Target pointing data:
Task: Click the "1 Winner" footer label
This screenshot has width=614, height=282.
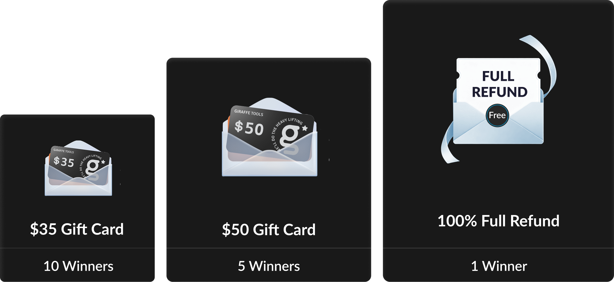Action: [499, 266]
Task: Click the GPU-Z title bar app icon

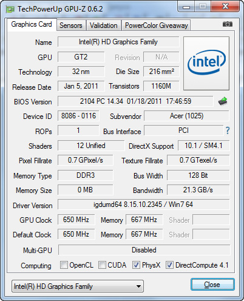Action: tap(10, 9)
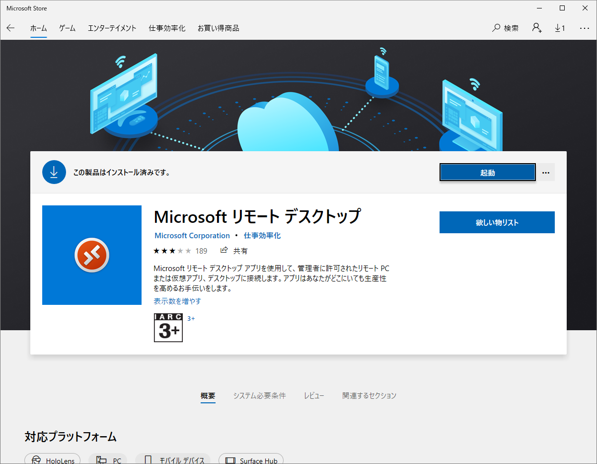Viewport: 597px width, 464px height.
Task: Open the エンターテイメント tab
Action: tap(112, 28)
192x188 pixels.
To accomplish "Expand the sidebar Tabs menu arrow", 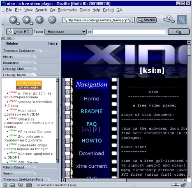I will pos(57,44).
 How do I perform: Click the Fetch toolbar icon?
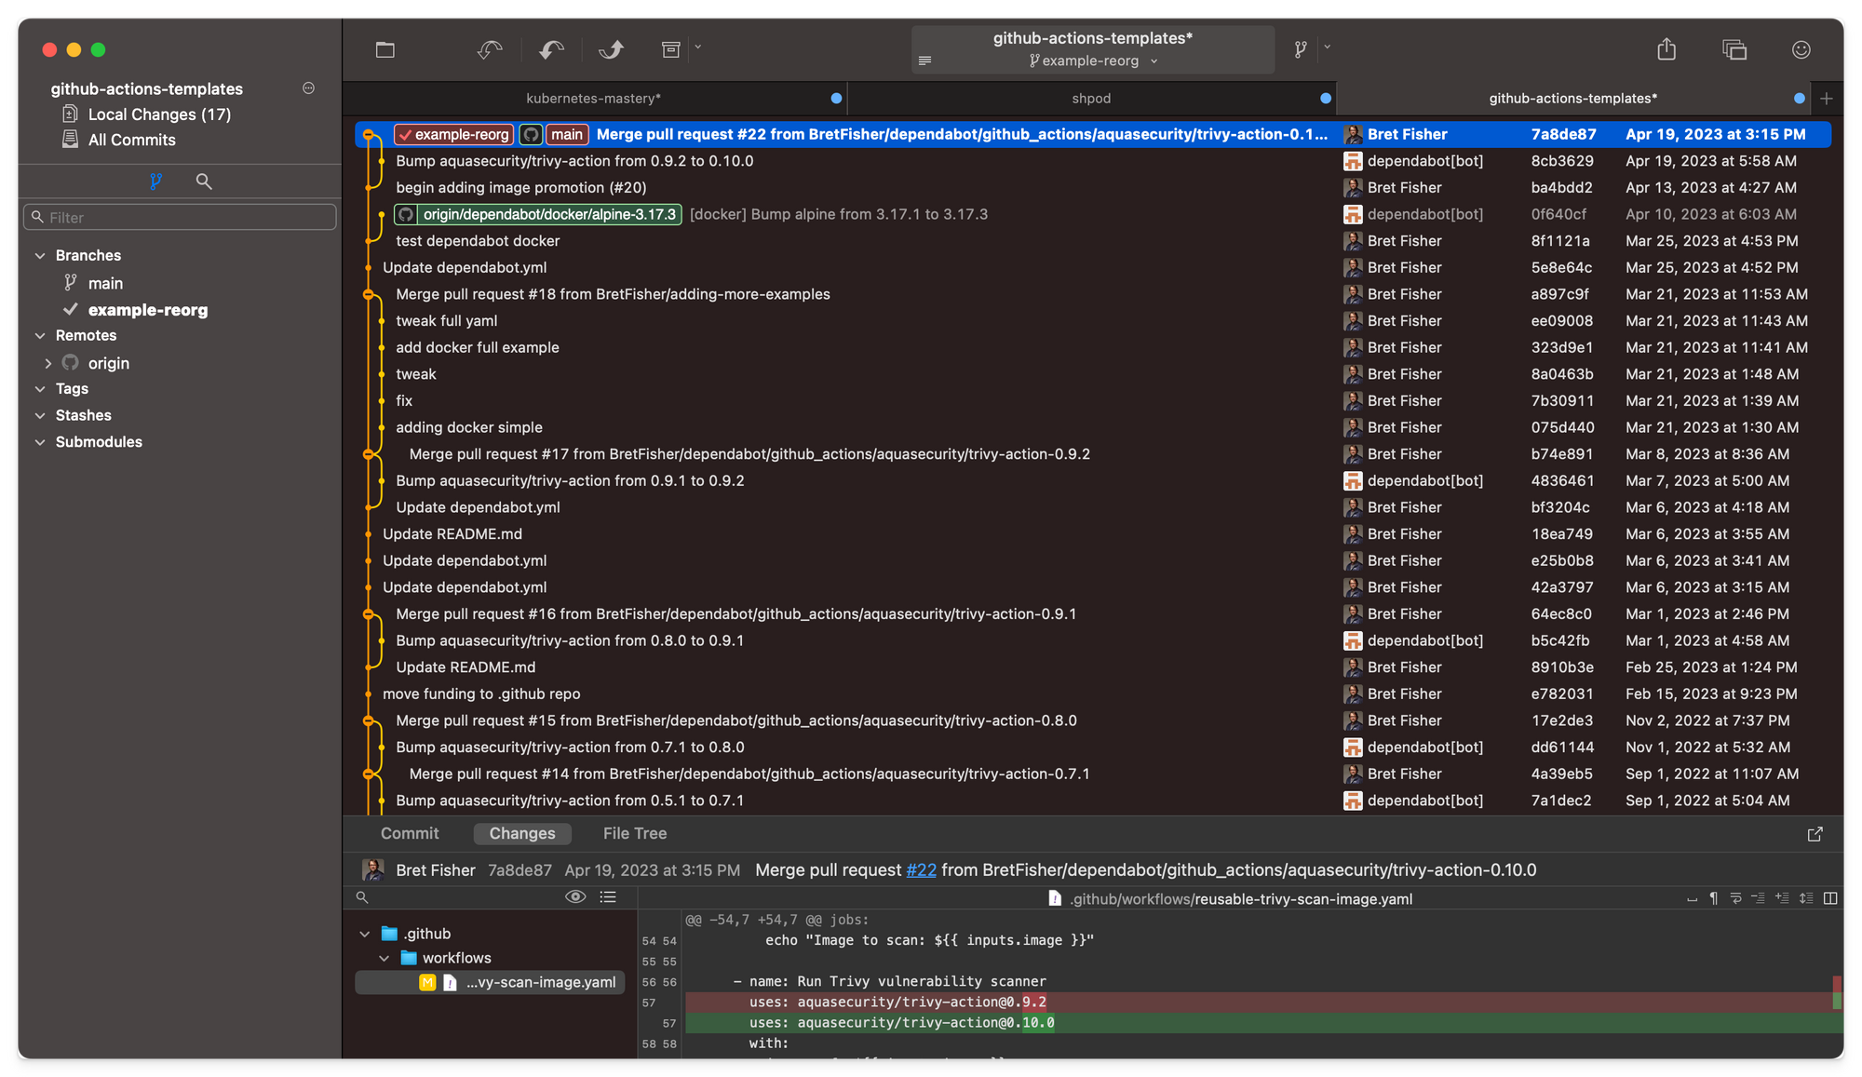490,49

■ **WORK TO COMPLETE**
Pull out each line of the listing that contains the string "icon", treating uppercase and lowercase as different.

■ **ANSWER TO THE EXERCISE**
Task: Click the GPU-Z title bar app icon
 How do I perform: Click the Fetch toolbar icon?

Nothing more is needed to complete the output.